La formule est simple : le petit guide de 24 pages est tiré à 10 000 exemplaires (à titre de comparaison, l’Hebdomadaire d’Armor tire chaque semaine quelque 6000 journaux. En début d’étét, la rédaction encarte une copie par journal tandis que les exemplaires restants sont distribués dans les points stratégiques de passage du territoire (office tourisme, zones de loisirs…). Gratuit, le guide est financé par la publicité vendue par le journal. C’est un « véritable agenda de loisirs, de sorties et de fêtes », souligne Delphine Jeannest. Des marchés feux artifices, le supplément est le résultat d’un gros travail de prospection. « Plus les années passent, plus il faut le préparer a l’avance« , ajoute la journaliste. Dès le mois de septembre, la rédaction doit reprendre contact avec les grosses structures qui prendront place dans l’agenda de l’été suivante. Pour les plus petites, cela attendra le mois de janvier. « Sans oublier les réveillés de dernière minute ! Ceux qui ne répondent pas aux mails puisque veulent faire partie du supplément au dernier moment…« 

Maître mot du projet : initier des partenariats gagnant-gagnant. « Les parcs de loisirs, par exemple, peuvent nous donner des entrées à faire gagner aux lecteurs. Mais ce procédé entraîne souvent un acte d’achat derrière pour les gagnants qui se rendent sur place en famille…« , précise la rédactrice. Une formule qui semble fonctionner.
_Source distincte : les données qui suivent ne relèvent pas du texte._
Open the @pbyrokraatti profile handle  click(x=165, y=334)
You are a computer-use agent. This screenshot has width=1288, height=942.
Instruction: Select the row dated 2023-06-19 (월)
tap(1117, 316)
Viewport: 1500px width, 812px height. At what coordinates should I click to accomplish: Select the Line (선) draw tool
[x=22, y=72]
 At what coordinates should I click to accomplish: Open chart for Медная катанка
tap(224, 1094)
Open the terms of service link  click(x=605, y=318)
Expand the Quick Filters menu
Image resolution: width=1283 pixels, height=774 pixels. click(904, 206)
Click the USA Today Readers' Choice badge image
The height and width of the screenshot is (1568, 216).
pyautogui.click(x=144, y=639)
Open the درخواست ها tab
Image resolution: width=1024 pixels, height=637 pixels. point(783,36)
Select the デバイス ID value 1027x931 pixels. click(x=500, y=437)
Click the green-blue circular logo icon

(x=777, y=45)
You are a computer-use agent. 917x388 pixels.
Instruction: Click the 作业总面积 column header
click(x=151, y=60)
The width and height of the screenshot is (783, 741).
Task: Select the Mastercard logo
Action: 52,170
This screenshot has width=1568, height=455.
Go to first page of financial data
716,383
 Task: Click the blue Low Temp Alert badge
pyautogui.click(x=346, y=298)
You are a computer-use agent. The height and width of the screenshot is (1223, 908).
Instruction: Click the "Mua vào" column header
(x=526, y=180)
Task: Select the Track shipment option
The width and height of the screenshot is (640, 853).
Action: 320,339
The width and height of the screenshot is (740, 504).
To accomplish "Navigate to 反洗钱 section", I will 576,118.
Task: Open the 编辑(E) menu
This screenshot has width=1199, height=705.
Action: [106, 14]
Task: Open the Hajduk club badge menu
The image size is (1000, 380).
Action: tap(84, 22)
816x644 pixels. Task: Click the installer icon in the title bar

Le supplément est un rendez-vous attendu chaque année, puisqu’il permet en outre de mettre la lumière sur une zone plus délaissée du territoire breton : « Beaucoup de titres en Bretagne sont concentrés sur les côtes. Il faut créer une osmose, tourner l’énergie et créer du mouvement des cotes populaires et touristiques vers les terres« , conclue Delphine Jeannest.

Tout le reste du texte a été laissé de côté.